A notice on the website for China’s Embassy to Turkey called on its citizens to not approach or film or photograph the protests, and “reduce individual outings.”
On Tuesday, Turkey’s Foreign Ministry expressed “deep concern” about reports Beijing has instilled restrictions on segments of its Muslim population during the holy month of Ramadan.
China has since replied, expressing concerns of its own about the Turkish statement.
The marches have mostly started around and after iftar — when Muslims break their daily fast — with people taking to the streets, holding placards and shouting slogans, but on Saturday a large protest in Istanbul at midday saw hundreds march to the city’s famed Blue Mosque “to show support to Muslims in East Turkestan.”
Many carried flags in the Turkish red and Uighur sky blue and called for a boycott of Chinese goods.
Turkish newspaper Sabah reported that a group of Korean tourists had to be rescued by police after they were attacked by marchers connected to Turkey’s “Gray Wolves” movement on being mistaken for Chinese nationals. The Gray Wolves are a pan-Turkic movement, represented in Parliament by Nationalist Movement Party (MHP) – which received 16.3 percent of the vote in the June 7 election.
Marches were again planned all over Turkey for Sunday.
In mid-June, it was widely reported that China had banned fasting in parts of Xinjiang Uyghur Autonomous Region for Party members, civil servants, students and teachers.
On Wednesday, a spokeswoman for China’s Foreign Ministry said that her government had noted Turkey’s concerns and wanted clarification.
“All ethnic groups in China are entitled to the freedom of religious belief under Chinese constitution,” Hua Chunying said through a translator.
That claim followed allegations last year that Beijing had issued warnings to employees and students not to fast during the holy month.
It is also reported to have restricted men from having long beards, clamped down on religious education activities, and acted to control the entrances and exits to mosques.
On Thursday, Hua said that Beijing attached great importance to its developing relationship with Turkey.
“We hope we can develop the bilateral relationship, based on a mutual respect of each other’s major concerns and common interests,” she said.
“We hope that the Turkish side will work together with us to maintain the smooth development of the bilateral relationship.”

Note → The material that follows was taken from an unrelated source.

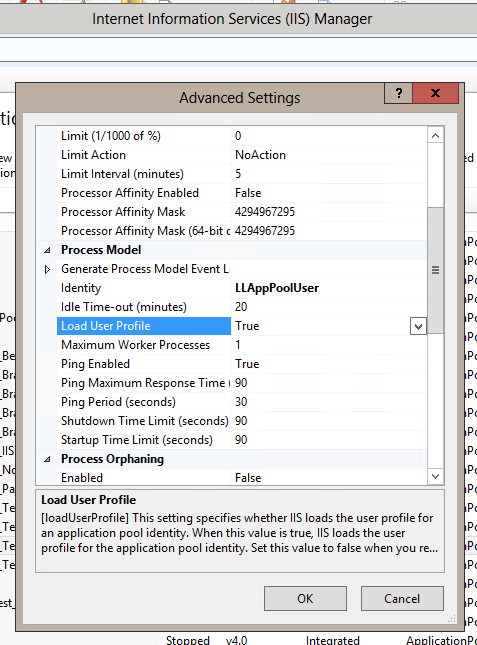Click the settings list scrollbar thumb
The image size is (477, 645).
(435, 270)
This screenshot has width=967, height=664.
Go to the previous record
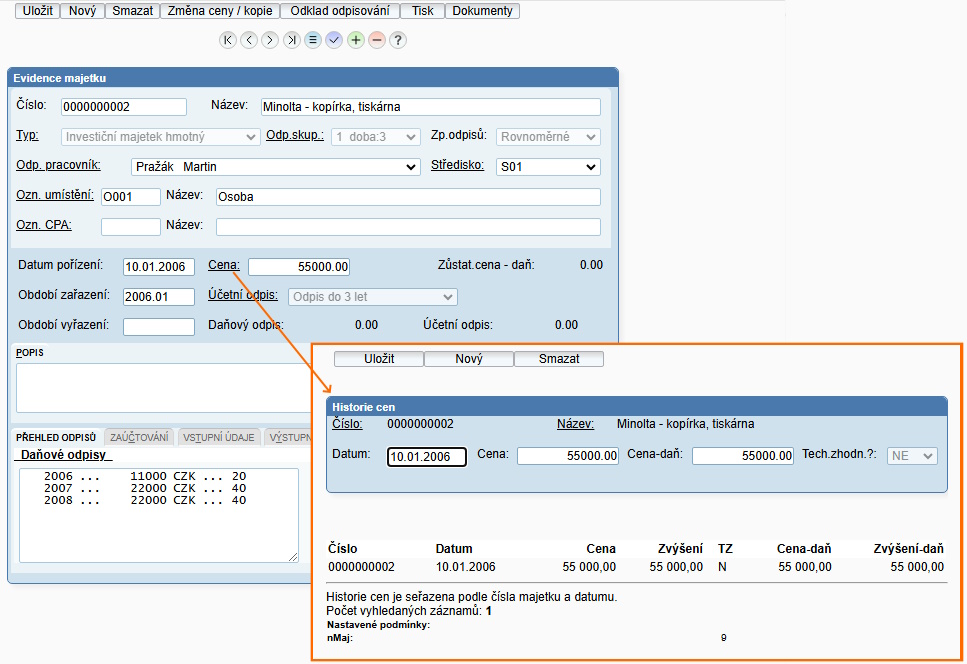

The “concern” expressed by marchers is reflective of the sentiment that many Turks have with regard to the Uighur issue.
Many refer to China’s Xinjiang Uyghur Autonomous Region — home to many ethnic minority groups, including Turkic Uighur people — as East Turkestan.
They believe that Uighur are among a number of Turkic tribes that inhabit the region, and consider it to be part of Central Asia, not China.
Uighur, a Turkic group that makes up around 45 percent of the population of Xinjiang, has accused Chinaof carrying out repressive policies that restrain their religious, commercial and cultural activities.